[Data to use]

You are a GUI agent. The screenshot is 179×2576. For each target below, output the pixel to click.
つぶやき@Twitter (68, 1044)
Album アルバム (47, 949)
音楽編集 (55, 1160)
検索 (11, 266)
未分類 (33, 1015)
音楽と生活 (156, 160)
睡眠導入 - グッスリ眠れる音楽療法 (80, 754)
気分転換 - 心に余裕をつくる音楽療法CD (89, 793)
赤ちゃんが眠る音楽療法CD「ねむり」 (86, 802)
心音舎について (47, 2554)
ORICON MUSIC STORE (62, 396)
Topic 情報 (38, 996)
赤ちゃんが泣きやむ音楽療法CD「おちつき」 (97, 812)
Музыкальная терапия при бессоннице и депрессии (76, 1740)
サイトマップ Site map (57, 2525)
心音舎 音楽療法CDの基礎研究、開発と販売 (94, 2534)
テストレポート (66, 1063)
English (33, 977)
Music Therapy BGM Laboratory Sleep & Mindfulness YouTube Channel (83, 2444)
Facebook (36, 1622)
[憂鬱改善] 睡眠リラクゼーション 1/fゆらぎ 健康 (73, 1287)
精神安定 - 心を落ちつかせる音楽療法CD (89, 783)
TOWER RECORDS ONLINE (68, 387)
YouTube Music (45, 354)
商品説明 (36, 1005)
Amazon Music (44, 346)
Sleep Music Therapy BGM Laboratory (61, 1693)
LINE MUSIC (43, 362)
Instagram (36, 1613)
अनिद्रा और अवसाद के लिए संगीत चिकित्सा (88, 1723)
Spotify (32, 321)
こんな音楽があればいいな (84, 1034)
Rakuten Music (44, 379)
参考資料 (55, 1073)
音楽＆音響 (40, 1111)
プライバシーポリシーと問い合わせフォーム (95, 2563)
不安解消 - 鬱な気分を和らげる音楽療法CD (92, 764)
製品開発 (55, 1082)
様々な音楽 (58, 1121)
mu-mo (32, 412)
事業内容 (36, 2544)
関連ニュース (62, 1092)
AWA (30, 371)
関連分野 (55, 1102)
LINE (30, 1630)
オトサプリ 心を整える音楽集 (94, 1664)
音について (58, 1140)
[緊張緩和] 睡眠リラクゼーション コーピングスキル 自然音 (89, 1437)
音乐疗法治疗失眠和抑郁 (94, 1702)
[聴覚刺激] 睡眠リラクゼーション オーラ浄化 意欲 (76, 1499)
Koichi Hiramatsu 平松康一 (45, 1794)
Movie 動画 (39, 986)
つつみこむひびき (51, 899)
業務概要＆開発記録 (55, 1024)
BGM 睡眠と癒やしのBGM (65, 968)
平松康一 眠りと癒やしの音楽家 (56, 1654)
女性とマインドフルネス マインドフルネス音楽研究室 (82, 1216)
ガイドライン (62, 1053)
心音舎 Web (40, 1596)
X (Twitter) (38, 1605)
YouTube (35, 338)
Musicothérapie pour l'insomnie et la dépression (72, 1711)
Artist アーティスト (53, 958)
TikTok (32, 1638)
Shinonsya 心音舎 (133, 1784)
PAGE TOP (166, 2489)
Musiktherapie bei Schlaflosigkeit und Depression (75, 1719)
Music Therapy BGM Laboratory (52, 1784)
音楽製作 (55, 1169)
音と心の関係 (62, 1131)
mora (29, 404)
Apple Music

[/Data to use]

*Task goal*
For each record above, write it out again exactly.

*Written response*
You are a GUI agent. The screenshot is 179×2576. For each target below, output the pixel to click.
つぶやき@Twitter (68, 1044)
Album アルバム (47, 949)
音楽編集 (55, 1160)
検索 (11, 266)
未分類 (33, 1015)
音楽と生活 (156, 160)
睡眠導入 - グッスリ眠れる音楽療法 (80, 754)
気分転換 - 心に余裕をつくる音楽療法CD (89, 793)
赤ちゃんが眠る音楽療法CD「ねむり」 (86, 802)
心音舎について (47, 2554)
ORICON MUSIC STORE (62, 396)
Topic 情報 (38, 996)
赤ちゃんが泣きやむ音楽療法CD「おちつき」 (97, 812)
Музыкальная терапия при бессоннице и депрессии (76, 1740)
サイトマップ Site map (57, 2525)
心音舎 音楽療法CDの基礎研究、開発と販売 (94, 2534)
テストレポート (66, 1063)
English (33, 977)
Music Therapy BGM Laboratory Sleep & Mindfulness YouTube Channel (83, 2444)
Facebook (36, 1622)
[憂鬱改善] 睡眠リラクゼーション 1/fゆらぎ 健康 (73, 1287)
精神安定 - 心を落ちつかせる音楽療法CD (89, 783)
TOWER RECORDS ONLINE (68, 387)
YouTube Music (45, 354)
商品説明 (36, 1005)
Amazon Music (44, 346)
Sleep Music Therapy BGM Laboratory (61, 1693)
LINE MUSIC (43, 362)
Instagram (36, 1613)
अनिद्रा और अवसाद के लिए संगीत चिकित्सा (88, 1723)
Spotify (32, 321)
こんな音楽があればいいな (84, 1034)
Rakuten Music (44, 379)
参考資料 (55, 1073)
音楽＆音響 (40, 1111)
プライバシーポリシーと問い合わせフォーム (95, 2563)
不安解消 - 鬱な気分を和らげる音楽療法CD (92, 764)
製品開発 (55, 1082)
様々な音楽 (58, 1121)
mu-mo (32, 412)
事業内容 (36, 2544)
関連ニュース (62, 1092)
AWA (30, 371)
関連分野 (55, 1102)
LINE (30, 1630)
オトサプリ 心を整える音楽集 (94, 1664)
音について (58, 1140)
[緊張緩和] 睡眠リラクゼーション コーピングスキル 自然音 (89, 1437)
音乐疗法治疗失眠和抑郁 (94, 1702)
[聴覚刺激] 睡眠リラクゼーション オーラ浄化 意欲 (76, 1499)
Koichi Hiramatsu 平松康一 (45, 1794)
Movie 動画 (39, 986)
つつみこむひびき (51, 899)
業務概要＆開発記録 (55, 1024)
BGM 睡眠と癒やしのBGM (65, 968)
平松康一 眠りと癒やしの音楽家 (56, 1654)
女性とマインドフルネス マインドフルネス音楽研究室 (82, 1216)
ガイドライン (62, 1053)
心音舎 Web (40, 1596)
X (Twitter) (38, 1605)
YouTube (35, 338)
Musicothérapie pour l'insomnie et la dépression (72, 1711)
Artist アーティスト (53, 958)
TikTok (32, 1638)
Shinonsya 心音舎 (133, 1784)
PAGE TOP (166, 2489)
Musiktherapie bei Schlaflosigkeit und Depression (75, 1719)
Music Therapy BGM Laboratory (52, 1784)
音楽製作 (55, 1169)
音と心の関係 (62, 1131)
mora (29, 404)
Apple Music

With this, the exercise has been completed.